(Saved data entries)
● ● ● ●
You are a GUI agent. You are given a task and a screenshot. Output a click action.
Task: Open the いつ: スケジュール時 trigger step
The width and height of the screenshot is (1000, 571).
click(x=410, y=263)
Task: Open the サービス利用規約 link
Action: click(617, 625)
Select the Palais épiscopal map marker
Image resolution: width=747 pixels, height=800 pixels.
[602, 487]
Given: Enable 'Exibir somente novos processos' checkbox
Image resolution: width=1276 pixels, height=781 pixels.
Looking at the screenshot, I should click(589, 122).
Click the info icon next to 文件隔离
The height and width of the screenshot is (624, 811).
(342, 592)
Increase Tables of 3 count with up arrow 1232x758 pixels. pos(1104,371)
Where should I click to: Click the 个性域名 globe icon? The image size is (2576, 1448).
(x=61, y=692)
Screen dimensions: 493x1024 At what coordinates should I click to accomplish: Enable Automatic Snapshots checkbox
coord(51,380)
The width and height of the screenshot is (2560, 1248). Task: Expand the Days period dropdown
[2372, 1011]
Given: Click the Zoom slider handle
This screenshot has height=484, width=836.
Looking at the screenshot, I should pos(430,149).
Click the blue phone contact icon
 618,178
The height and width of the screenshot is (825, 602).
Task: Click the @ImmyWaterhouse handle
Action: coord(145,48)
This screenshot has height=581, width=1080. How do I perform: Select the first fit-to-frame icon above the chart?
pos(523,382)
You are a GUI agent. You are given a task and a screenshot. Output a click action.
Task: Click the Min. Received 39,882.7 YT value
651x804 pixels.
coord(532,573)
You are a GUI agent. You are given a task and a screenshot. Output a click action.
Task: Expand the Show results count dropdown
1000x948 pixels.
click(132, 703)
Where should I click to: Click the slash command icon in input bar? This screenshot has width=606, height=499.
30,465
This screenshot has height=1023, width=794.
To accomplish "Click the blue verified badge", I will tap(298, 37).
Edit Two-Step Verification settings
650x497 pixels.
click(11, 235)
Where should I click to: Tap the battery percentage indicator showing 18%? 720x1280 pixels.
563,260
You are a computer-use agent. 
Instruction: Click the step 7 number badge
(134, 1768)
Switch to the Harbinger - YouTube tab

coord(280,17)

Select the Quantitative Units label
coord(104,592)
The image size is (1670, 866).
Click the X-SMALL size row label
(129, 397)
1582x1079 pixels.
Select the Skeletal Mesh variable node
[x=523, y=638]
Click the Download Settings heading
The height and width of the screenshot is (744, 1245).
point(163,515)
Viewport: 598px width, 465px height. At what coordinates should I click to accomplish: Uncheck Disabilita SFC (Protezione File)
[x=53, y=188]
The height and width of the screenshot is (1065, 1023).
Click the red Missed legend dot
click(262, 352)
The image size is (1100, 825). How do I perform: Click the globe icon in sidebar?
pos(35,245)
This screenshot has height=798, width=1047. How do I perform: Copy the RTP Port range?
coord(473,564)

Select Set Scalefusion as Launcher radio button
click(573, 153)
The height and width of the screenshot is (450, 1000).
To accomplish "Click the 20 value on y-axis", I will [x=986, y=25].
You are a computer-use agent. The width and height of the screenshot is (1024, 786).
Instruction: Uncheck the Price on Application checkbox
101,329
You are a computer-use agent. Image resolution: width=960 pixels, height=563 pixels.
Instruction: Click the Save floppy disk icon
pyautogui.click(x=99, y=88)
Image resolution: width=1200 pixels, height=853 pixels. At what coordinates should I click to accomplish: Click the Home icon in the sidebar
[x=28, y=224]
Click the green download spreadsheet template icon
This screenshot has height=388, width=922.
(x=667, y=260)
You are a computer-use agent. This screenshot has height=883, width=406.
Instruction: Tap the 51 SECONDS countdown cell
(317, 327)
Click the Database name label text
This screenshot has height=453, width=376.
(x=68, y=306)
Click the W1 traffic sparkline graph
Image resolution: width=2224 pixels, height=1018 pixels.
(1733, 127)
● ● ● ●
* _Exercise_
Exactly the lines from the one containing "Image resolution: width=2224" through the end of the records should be reproduced, and no others.

* _Solution below_
Image resolution: width=2224 pixels, height=1018 pixels.
(1733, 127)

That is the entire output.